There is no right or wrong way for anyone to deal with cancer. It’s a very personal journey and anything goes. How I handle it is right for me, and I try not to judge anyone else’s choices. I say ‘try’ because I am far from perfect and yeah, I judge people for what I think are bad decisions. Like my friend who thought he could make melanoma go away by doing coffee enemas and getting his tonsils taken out. He died within months and I was pissed for a long time about it. I write this and realize that I’m still pissed. But it wasn’t my life, and he did what was right for him. Like I am doing what is right for me.

 

 

Radiation

I met with a radiation oncologist in Rochester on Wednesday and she recommended I get radiation five days a week for six and a half weeks.

Every doctor so far has said the same thing to me, “You’re too young for this.” This doctor was no different. Her reasoning for radiation was solid: I’m young, my cancer was multi focal (which means I had multiple tiny tumors throughout the breast tissue), I’m estrogen negative, there was lymphovascular invasion, and the cancer is high grade.

My struggle and hesitation to get radiation is mainly about one thing: the risk of lymphedema in my arm. I feel like I’ve dealt with cancer, mastectomy, and chemo pretty goddamn well. I have adapted as new things have come up. But limit the use of my arm, and it may push me over the edge. It could very well tip the scales a little too much towards darkness and depression. Could I adapt to limited use of an arm? Of course, this is what we all do, adapt to our environments. This is how we survive and evolve on the most primitive level as a species.

But this could be a difficult adjustment for me. I have already been experiencing mild swelling in my wrist and hand these last few weeks. Radiation will further compromise my already compromised lymph nodes. It will scar and damage the remaining healthy lymph nodes it comes in contact with which could limit the flow of lymphatic fluid and increases the risk of more swelling.

There are things that I am doing to manage the swelling: wearing a compression sleeve and gauntlet, holding my arm above my heart several times a day, lymphatic self-massage, and physical therapy which I will start after chemo is over.

It comes down to the word “limit.” I don’t like that word. I don’t like the implications. I don’t like the sense of not having any control. Not that I truly have control over anything. Maybe this is what my struggle is about – letting go of control and accepting my limits.

 

Knock, knock. Who’s there? Cancer.

No one is exempt from cancer:  toddler, grandparent, serial killer, neighbor, asshole, rock star, plumber, homeless person, new parent, cop, cashier. I am not exempt. You are not exempt. Cancer is like a monster creeping around the house, waiting to scare the bejesus out of you when you least expect it and then refusing to leave like an uninvited house guest.

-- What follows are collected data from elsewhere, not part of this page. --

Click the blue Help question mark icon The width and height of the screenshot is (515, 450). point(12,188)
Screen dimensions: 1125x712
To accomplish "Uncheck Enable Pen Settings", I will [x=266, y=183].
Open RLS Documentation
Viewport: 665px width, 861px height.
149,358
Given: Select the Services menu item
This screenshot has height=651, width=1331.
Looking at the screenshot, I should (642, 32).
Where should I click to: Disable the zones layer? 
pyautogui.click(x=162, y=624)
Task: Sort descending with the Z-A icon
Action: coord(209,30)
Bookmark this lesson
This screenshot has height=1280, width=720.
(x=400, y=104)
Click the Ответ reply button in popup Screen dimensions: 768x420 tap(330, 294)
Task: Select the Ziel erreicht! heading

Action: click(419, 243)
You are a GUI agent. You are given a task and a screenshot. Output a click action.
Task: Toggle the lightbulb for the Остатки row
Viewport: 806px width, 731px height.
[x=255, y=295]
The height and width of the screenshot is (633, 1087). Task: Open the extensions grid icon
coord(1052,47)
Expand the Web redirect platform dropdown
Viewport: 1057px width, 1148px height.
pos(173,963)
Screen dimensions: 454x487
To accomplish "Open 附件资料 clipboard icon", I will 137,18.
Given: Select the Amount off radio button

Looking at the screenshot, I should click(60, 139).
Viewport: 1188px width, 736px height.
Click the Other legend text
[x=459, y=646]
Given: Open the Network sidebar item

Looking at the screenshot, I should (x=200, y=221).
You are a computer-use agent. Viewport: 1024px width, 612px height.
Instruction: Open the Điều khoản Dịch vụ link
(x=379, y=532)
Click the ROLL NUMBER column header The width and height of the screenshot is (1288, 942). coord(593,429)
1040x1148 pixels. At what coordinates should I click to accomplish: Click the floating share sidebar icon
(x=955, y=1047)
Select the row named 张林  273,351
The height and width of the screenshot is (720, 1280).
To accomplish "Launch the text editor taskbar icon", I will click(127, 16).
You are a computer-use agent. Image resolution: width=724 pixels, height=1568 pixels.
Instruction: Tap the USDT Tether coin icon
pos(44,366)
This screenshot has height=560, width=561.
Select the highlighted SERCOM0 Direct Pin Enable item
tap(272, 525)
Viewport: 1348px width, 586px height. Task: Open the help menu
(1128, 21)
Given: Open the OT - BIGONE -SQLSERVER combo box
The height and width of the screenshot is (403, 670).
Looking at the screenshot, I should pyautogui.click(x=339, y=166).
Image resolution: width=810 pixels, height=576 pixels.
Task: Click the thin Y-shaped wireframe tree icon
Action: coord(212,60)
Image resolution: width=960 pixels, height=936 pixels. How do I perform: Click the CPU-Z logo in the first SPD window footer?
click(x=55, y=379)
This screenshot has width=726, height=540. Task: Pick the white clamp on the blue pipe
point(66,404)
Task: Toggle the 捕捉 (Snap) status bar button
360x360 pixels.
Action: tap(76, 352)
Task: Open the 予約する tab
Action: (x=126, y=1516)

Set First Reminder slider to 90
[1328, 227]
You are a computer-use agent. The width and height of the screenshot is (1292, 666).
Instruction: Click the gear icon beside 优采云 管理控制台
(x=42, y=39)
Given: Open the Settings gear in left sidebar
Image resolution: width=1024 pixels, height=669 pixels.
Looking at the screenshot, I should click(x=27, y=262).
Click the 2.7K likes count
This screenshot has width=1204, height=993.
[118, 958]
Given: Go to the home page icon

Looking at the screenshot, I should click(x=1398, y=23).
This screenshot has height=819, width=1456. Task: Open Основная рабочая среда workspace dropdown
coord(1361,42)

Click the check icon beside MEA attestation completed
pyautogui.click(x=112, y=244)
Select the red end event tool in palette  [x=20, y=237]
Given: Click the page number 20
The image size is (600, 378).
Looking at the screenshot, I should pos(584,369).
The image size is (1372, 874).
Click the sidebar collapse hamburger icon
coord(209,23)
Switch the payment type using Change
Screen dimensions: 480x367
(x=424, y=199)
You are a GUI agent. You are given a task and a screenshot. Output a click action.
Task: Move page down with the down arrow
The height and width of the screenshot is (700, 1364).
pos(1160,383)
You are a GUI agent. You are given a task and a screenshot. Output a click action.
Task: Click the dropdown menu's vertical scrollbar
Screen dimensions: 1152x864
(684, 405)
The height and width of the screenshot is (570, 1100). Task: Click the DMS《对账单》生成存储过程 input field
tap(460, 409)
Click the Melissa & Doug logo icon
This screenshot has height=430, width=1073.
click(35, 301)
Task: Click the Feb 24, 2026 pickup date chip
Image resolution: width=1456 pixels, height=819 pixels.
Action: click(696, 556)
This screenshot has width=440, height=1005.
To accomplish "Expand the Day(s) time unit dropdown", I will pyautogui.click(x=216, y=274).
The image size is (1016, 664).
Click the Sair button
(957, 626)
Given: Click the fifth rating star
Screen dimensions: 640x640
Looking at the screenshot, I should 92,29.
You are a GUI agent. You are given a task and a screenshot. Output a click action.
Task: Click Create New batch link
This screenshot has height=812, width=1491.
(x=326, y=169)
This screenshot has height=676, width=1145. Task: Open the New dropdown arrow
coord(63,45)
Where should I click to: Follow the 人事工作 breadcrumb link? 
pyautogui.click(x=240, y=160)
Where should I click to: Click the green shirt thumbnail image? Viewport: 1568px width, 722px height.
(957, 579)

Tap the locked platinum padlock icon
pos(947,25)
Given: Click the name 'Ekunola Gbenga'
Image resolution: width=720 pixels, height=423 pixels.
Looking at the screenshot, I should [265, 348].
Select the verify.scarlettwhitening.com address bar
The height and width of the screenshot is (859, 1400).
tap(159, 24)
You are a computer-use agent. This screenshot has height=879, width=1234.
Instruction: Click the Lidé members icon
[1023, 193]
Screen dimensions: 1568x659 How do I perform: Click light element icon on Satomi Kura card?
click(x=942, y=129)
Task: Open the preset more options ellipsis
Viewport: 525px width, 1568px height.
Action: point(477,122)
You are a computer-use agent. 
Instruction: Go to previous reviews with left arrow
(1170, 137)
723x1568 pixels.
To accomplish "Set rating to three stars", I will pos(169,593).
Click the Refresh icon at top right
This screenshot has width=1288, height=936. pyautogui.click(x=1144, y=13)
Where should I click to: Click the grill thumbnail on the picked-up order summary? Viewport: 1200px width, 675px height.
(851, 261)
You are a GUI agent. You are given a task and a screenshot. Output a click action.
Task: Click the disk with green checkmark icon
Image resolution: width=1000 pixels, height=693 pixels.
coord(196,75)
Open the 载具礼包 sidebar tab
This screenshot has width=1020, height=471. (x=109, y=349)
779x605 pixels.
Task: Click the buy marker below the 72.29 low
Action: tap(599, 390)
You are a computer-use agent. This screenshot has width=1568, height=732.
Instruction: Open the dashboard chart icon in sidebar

The number of people I know who have or used have cancer seems to be increasing by the month. Off the top of my head I just counted 12 people. It’s becoming a common occurrence. We can chock it up to so many things and debate causes and treatments, but one thing is for certain; cancer isn’t going away anytime soon.

Me getting cancer is now what I call a direct hit. It’s one of those things that you truly do not understand until it happens to you. For me a direct hit is something that happens to myself or Amelia, someone who I live with and see every single day of my life. I love my close friends and family, but when something bad happens to them, it’s a little more of an indirect hit. At least it was prior to my diagnosis. Now it’s different. When even an acquaintance gets diagnosed with cancer, I feel like my heart is taking a direct hit. Now I understand. Now I get it.